++++ Textauszug

Ihre Thesen/Fragen sind dem Anschein nach etwas gewagt oder auch provokativ; doch inwieweit kann man behaupten, dass junge Studierende ebenjene Thesen/Aussagen als selbstverständlich ansehen und möglicherweise die mit diesen Thesen verbundenen sozialen Vorurteile kategorisch verinnerlichen?

Wir gehen ganz stark davon aus, dass der größte Anteil der von uns befragten Studierenden ihre ausgewiesenen Vorurteile gar nicht als Vorurteile betrachten, sondern als Urteile, als Fakten, die sie gar nicht hinterfragen. Wir gehen nicht davon aus, dass wir es hier mit Rechtsextremen zutun haben oder mit Leuten, die irgendwelche braunen Attitüden haben, das in keinster Weise - Das ist mir sehr sehr wichtig festzuhalten!

Sondern die Leute vertreten eigentlich das, leider in einer höchst unreflektierten Form, was allgemein die Gesellschaft über DIE Muslime oder DEN Islam formuliert. Wir haben auch noch festhalten können, dass es vielleicht sowohl moderate Unterschiede zu allgemeinen Bevölkerungsstichproben gibt, die Unterschiede aber so gering sind, dass man durchaus behaupten kann, dass die Studierenden in einem ähnlichen; nicht gleichen aber in einem ähnlichen Ausmaß wie die allgemeine Bevölkerungsstichprobe diese Vorurteile vertreten. 

Plump formuliert sitzen Juden, Muslime und Ausländer im selben Boot nach dem Motto: „Alles was wir nicht kennen ist uns fremd und wollen wir nicht haben“, richtig?

Nein, das trifft nicht zu. Das wäre zwar eine mögliche Annahme gewesen, eine Hypothese, die wir aber als solche nicht so formuliert haben. Wir haben empirisch nachweisen können, dass sich diese Bereiche teilweise überlappen, aber nur in ganz geringem Maße. Das heißt, dass die Einstellung zu den Muslimen, die antimuslimischen Vorurteile in keinster Weise als deckungsgleich mit den antisemitischen Einstellungen oder den ausländerfeindlichen Einstellungen betrachtet werden können. Man könnte also zwangsläufig sagen, 'wer AusländerInnen feindlich im Sinne von stark vorurteilsbeladend gegenübersteht, der oder die wird sicherlich auch in einem ähnlichen Ausmaß antimuslimische Vorurteile haben. Das trifft so nicht zu. Auch wenn sich diese Bereiche überlappen, wie bei der Mengenlehre früher, ist es doch ein geringer Bereich in dem sie sich überlappen; sie sind also doch divergente und spezifische Vorurteile.

++++++++

▶ [Aufgabenliste]
A: Beantworte anhand des Interviewauszugs:
(i) Wie betrachtet der größte Anteil der befragten Studierenden seine ausgewiesenen Vorurteile?
(ii) Wie groß sind die Unterschiede zwischen den Studierenden und allgemeinen Bevölkerungsstichproben?
(iii) In welchem Maße überlappen sich antimuslimische, antisemitische und ausländerfeindliche Einstellungen?
B: Entnimm dem Interviewauszug alles von „Ihre Thesen/Fragen sind“ bis hinunter zu „sehr wichtig festzuhalten!“ wortgetreu.

++++ Einträge

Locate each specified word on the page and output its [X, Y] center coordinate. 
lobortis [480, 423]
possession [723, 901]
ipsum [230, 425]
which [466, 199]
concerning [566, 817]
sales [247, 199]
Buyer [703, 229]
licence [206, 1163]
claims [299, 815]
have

++++++++

▶ [Lösungen in Reihenfolge]
A:
(i) Nicht als Vorurteile, sondern als Urteile, als Fakten, die sie gar nicht hinterfragen.
(ii) Es gibt vielleicht moderate Unterschiede, die aber so gering sind, dass die Studierenden diese Vorurteile in einem ähnlichen Ausmaß vertreten wie die allgemeine Bevölkerungsstichprobe.
(iii) Nur in ganz geringem Maße; es handelt sich um divergente und spezifische Vorurteile.

B:
Ihre Thesen/Fragen sind dem Anschein nach etwas gewagt oder auch provokativ; doch inwieweit kann man behaupten, dass junge Studierende ebenjene Thesen/Aussagen als selbstverständlich ansehen und möglicherweise die mit diesen Thesen verbundenen sozialen Vorurteile kategorisch verinnerlichen?

Wir gehen ganz stark davon aus, dass der größte Anteil der von uns befragten Studierenden ihre ausgewiesenen Vorurteile gar nicht als Vorurteile betrachten, sondern als Urteile, als Fakten, die sie gar nicht hinterfragen. Wir gehen nicht davon aus, dass wir es hier mit Rechtsextremen zutun haben oder mit Leuten, die irgendwelche braunen Attitüden haben, das in keinster Weise - Das ist mir sehr sehr wichtig festzuhalten!